Some Insurance Basics For Perio

0

Important to Check in Red Section: SRP:

–          If you are performing SRP, check the red section for notes on quad limitations and when D4910/D1110 will be considered.

–          D4910/D1110/D4346 in the same year – if you are performing a mixture of these services in the same year, check the red section to see if they share frequency.

–          Always bill the treatment that you perform, but let Treatment Coordinators know if there looks to be a cost of frequency issue so that they can work with INS team to prepare the patient for possible out-of-pocket cost

–          Insurance does not always tell us the guidelines for SRP (daily quad limit, and healing period between SRP and D4910/D1110). If you are thinking that a patient of yours may need SRP and the benefits are not clear, let INS team know ASAP. We are always happy to call and get benefits and the sooner we know the better (I.E. While auditing or at the beginning of the appointment).

–          You should always be in the clear to perform 2 quads SRP same day (after Treatment Coordinator has quoted the patient). So do not let contacting insurance about 4 quads of SRP stop you from getting a quote from the Treatment Coordinator and starting on 2 quads of SRP.

D4346 + SRP cannot be billed together – they are contradicting codes.  D4346 is a lack of bone loss while SRP has GBL.

D4346 + D1110 – Share frequency

D1110 + D4910 – Share frequency

D4341 + D4342 – Share frequency

1 Quad of Localized SRP and D1110 CAN be performed together on the same day UNLESS OTHERWISE NOTED IN THE RED NOTES SECTION. (“SRP – D4910/D1110 not considered same day”)

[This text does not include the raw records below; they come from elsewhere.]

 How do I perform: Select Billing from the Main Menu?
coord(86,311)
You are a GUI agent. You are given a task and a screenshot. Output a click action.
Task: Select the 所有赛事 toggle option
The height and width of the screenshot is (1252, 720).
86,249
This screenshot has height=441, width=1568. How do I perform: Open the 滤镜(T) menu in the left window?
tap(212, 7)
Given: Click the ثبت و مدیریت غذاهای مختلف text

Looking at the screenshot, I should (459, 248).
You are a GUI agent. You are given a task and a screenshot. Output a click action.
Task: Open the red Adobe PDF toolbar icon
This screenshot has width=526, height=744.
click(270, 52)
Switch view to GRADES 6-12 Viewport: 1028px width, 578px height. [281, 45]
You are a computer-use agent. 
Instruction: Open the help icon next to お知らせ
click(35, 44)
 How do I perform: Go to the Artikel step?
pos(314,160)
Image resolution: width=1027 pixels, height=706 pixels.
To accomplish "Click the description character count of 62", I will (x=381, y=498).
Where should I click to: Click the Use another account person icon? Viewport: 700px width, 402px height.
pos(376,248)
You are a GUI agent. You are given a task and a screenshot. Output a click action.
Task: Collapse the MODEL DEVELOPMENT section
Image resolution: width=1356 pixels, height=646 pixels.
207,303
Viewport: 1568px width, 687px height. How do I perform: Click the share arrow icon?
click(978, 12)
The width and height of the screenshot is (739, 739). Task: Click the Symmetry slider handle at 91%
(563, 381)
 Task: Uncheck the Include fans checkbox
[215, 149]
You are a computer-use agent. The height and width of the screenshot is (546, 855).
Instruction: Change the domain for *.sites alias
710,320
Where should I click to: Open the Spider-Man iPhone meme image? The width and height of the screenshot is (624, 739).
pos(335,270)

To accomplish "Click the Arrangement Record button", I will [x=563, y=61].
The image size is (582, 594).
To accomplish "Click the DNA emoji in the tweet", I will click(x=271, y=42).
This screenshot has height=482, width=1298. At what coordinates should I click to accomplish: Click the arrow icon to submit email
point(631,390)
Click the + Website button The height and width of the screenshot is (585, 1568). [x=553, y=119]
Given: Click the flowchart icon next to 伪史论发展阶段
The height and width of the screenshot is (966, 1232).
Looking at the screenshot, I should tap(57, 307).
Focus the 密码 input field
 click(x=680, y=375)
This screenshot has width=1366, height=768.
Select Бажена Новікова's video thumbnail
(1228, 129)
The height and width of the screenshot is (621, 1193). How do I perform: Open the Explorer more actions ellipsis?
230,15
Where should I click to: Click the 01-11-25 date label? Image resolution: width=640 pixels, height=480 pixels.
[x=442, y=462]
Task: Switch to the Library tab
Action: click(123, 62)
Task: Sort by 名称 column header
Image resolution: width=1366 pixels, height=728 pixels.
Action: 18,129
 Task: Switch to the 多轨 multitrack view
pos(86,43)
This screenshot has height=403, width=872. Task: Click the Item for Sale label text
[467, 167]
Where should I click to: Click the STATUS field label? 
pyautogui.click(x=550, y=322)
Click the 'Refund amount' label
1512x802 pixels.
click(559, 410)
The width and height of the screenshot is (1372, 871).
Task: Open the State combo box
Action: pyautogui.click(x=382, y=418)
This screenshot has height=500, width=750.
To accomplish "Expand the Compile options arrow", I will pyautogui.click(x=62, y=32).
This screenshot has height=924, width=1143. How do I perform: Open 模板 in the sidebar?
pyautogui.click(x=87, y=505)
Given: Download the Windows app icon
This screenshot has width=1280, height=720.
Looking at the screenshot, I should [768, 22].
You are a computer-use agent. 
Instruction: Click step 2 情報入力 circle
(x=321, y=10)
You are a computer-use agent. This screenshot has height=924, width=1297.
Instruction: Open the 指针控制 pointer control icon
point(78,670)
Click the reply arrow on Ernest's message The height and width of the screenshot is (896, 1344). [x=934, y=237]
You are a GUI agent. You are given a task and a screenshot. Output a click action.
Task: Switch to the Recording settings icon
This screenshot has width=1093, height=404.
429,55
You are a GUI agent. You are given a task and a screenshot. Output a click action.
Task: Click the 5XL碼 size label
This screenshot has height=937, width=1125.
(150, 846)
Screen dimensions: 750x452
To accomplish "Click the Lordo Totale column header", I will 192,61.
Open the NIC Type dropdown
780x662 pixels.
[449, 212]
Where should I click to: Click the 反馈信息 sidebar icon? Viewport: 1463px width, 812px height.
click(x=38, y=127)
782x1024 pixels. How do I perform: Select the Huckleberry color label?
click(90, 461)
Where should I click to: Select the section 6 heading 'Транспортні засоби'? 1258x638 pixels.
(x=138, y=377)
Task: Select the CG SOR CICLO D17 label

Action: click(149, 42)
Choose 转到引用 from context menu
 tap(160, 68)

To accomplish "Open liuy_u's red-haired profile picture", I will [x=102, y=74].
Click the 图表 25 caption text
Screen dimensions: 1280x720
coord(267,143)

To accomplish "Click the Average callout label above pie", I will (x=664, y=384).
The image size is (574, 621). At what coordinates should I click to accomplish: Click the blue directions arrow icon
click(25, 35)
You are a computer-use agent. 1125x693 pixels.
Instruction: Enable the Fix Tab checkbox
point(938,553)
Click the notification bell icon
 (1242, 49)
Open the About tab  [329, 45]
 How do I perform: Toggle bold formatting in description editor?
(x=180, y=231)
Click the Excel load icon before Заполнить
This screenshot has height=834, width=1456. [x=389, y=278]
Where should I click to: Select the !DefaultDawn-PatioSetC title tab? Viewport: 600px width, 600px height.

When doing 2 or MORE quads of 4341, be sure to treat the non-SRP quadrants of the mouth as D4910, however DO NOT BILL to insurance.  This will be adjusted off.

 

Healing Periods:

–          D4910/D1110 after SRP GENERALLY has a 30-day healing period UNLESS OTHERWISE NOTED IN THE RED NOTES SECTION.

o   We can schedule sooner as needed, please have FD quote out of pocket cost.

 

When a plan is vague:

–          Some insurance companies will not give us comprehensive information. On these plans, we will have a note in the red section that usually says something along the lines of “FL/SEAL – not covered on adult. If a child is on the plan let INS team know that they will update.” Please alert INS team as needed on these patients.

Co-Pay Plans:

–          When a patient has a copay plan/fee schedule (You will see this in the RED NOTES) and you notice while auditing charts please send a message in Insurance questions with the Front Desk members tagged prior to the day of appointment so that we can accurately edit the treatment plan and quote the patient.

Treatment Charged Out Incorrectly:

–          Please double check ALL treatment on appointments before completing the appointment. If you did not perform a treatment or if you added treatment, please make sure this is completed when you are setting the appointment complete.

–          We send claims throughout the day so any incorrect treatment charges create quite a hassle. Claims team has to send a correction to the insurance company and this can take anywhere from 30-90 days to get corrected.

–          If you think you have incorrectly charged out treatment, please alert Marie/Sara in the Claims and Account Changes teams so that we can correct ASAP.

–          Please make sure all claims are charged out under a Doctor’s name.